In Figure 2c as in the following ones, another detail becomes prominent, i.e. the different depths with which the two hemispheres have been sampled. Southern samples, although rapidly growing in scope and depth, are still somewhat shallower than northern ones by about half a magnitude. The depth and completeness of available galaxy catalogs also varies, contributing to the inhomogeneity in the sampling across the sky (LyndenBell & Lahav 1988).
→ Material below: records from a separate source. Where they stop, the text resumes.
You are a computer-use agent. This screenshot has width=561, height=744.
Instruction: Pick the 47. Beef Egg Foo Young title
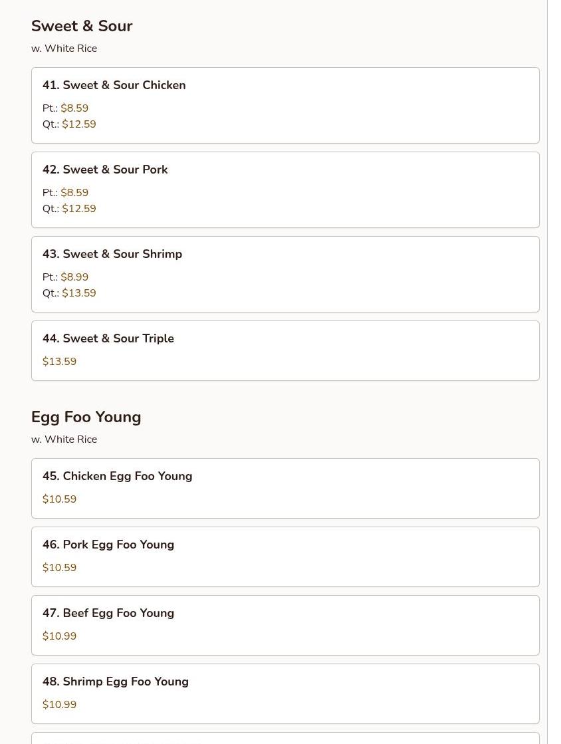[x=108, y=613]
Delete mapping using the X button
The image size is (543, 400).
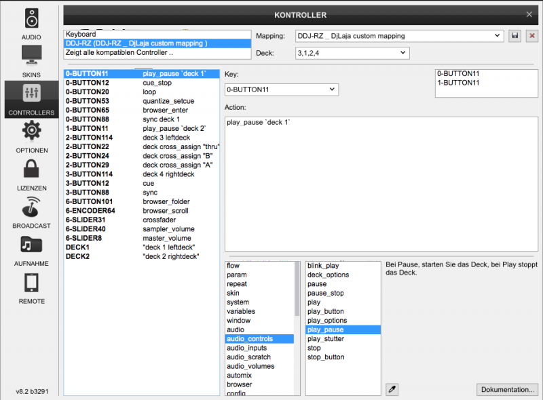531,36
One of the least-well covered regions is that between -2° and -18° in declination: although to the north of it, galaxian taxonomy is well represented by the Uppsala General Catalogue (UGC: Nilson 1973) and by the Catalogue of Galaxies and Clusters of Galaxies (CGCG: Zwicky et al 1963-68), and to the south by the ESO Uppsala Survey of the ESO(B) Atlas (ESO-UGC: Lauberts 1982) and its recent complement, the Surface Photometry Catalogue of the ESO-Uppsala Galaxies (Lauberts & Valentijn 1989), the intermediate region is only served by the Morphological Catalogue of Galaxies (MCG: Vorontsov-Velyaminov et al 1962-68), which is less complete and less photometrically and astrometrically accurate than the others.

Figure 2c

Figure 2d

In Figure 2d, the Hercules supercluster extends across the region between +10° and +40° near 16°. The concentration around A2151, the canonical Hercules cluster, connects via a low-density bridge to the northern enhancement around A2197 / A2199. In Figures 2e and 2f, the greatest concentration occurs in the Horologium region, 35° from the South Pole.

Figure 2e

Figure 2f

While omissions undoubtedly affect this overview in some details, its general characteristics are representative of the state of surveys within z < 0.05. Beyond that value, at this time only small area surveys are significant, a circumstance that will soon change as a result of ongoing or already-planned efforts.